### Tugas yang diberikan 1
Menurut kutipan sumber tentang kenangan masa kecil bersama ibu, apa pekerjaan ibu penulis?
### Tugas yang diberikan 2
Tuliskan lanjutan kutipan sumber tentang kenangan masa kecil bersama ibu, dimulai setelah kalimat terakhirnya.

Awal perjalanan kuš¤
Siapa disini yang waktu kecil suka gangguin ibunya
kerja? Aku, aku! Dulu, tempat favoritku adalah tempat
kerja ibuku. Ibuku bekerja sebagai penjahit, dan tempat
kerjanya ada di rumah. Jadi, hampir setiap waktu aku
berada di sana. Pulang sekolah, pulang ngaji, aku pasti
nongkrong di tempat itu. Pokoknya, tempat itu adalah
tempat yang penuh kenangan buat aku.
Di sela-sela ibu kerja, dia sering bercanda denganku.
Meskipun sedang sibuk, nggak pernah tuh aku merasa
kesepian. Ibu selalu bisa membuat suasana jadi ceria.
Aku juga suka bercerita panjang lebar tentang apapun,
dan ibu selalu dengan gembira mendengarkan. Dari kecil
aku merasa banget kalau ibu itu selalu mendukung apa
pun yang aku lakukan. Dan karena itu, kalau sekarang ceritaku nggak didengerin, rasanya kayak ada yang
kurang, gitu. Sedih, kan?
Aku sangat sayang sama ibuku. Salah satu kebiasaan
yang paling aku ingat adalah waktu kecil aku suka cium
pipi dan kening ibu sebelum pergi. Itu rasanya hangat
banget, kayak di peluk dari jauh. Dan ibu juga nggak
pernah lupa, pasti dia juga cium pipi dan keningku. Itu
momen yang bikin aku merasa sangat dicintai.
Selain itu, waktu kecil aku aktif banget! Setelah pulang
sekolah, aku sering main sepedaan keliling kampung
bareng teman-teman sampai waktu maghrib tiba. Aku
juga hobi koleksi boneka. Di rumah ada banyak banget
boneka yang selalu aku rawat, dan setiap boneka punya
cerita masing-masing. Kadang aku suka cerita tentang
boneka-boneka itu ke ibu, dan dia selalu excited
dengerin cerita aku, bahkan kalau ceritanya nggak masuk
akal banget.

### Daftar
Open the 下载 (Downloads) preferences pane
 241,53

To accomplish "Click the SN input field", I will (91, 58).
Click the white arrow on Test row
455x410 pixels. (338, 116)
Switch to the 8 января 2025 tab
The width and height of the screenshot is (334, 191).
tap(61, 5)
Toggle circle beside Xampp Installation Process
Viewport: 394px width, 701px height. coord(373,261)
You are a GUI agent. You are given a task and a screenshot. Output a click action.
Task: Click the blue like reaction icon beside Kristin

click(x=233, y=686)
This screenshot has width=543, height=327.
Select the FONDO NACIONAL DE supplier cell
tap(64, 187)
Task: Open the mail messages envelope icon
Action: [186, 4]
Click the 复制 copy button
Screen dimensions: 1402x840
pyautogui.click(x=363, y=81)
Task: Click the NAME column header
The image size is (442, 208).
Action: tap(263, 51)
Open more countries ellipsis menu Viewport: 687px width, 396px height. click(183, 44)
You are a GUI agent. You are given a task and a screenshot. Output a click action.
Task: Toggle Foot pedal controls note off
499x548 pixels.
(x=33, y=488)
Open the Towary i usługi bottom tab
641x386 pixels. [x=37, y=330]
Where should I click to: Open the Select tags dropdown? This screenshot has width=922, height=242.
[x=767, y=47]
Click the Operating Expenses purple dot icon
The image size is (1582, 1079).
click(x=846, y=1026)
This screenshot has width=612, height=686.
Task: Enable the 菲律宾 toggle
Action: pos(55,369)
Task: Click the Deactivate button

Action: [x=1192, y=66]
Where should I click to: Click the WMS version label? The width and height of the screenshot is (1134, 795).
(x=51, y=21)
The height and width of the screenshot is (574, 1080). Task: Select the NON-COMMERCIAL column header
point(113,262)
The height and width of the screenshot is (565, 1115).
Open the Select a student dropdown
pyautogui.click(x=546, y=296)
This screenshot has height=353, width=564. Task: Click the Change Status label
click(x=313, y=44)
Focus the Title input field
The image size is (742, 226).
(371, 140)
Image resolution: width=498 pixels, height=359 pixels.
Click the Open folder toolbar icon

### Jawaban 1
Ibu penulis bekerja sebagai penjahit.

### Jawaban 2
Meski aku lebih sering main, aku nggak pernah absen
dari juara kelas. Di SD, aku hampir selalu jadi juara tiga, kadang juara dua. Orang tua aku bangga banget,
terutama ibu. Senyum ibu pas menerima raporku adalah
kenangan yang nggak akan pernah aku lupakan. Terima
kasih, Bapak dan Ibu, kalian adalah semangatku.
Ngomongin soal bapak, aku jadi inget kenakalan
pertama yang bikin bapakku marah besar. Waktu itu aku
baru berusia enam tahun, dan seperti yang aku bilang,
waktu itu pikiranku cuma main-main. Suatu sore, aku
main di rumah temen yang baru aku kenal. Aku nggak
sadar waktu sudah semakin gelap dan hujan mulai turun.
Bapakku, yang khawatir banget, mulai marah karena aku
belum pulang juga. Semua anggota keluarga jadi cemas,
dan bapak nyuruh kakakku buat nyariin aku. Kakakku
keliling ke rumah teman-temanku, tapi nggak ada yang
tahu aku ada di mana.
Akhirnya, kakakku nemuin aku di rumah tetangga yang
jaraknya lumayan jauh. Sebelumnya aku nggak pernah
main di sana, jadi agak kaget juga dia bisa nemuin aku.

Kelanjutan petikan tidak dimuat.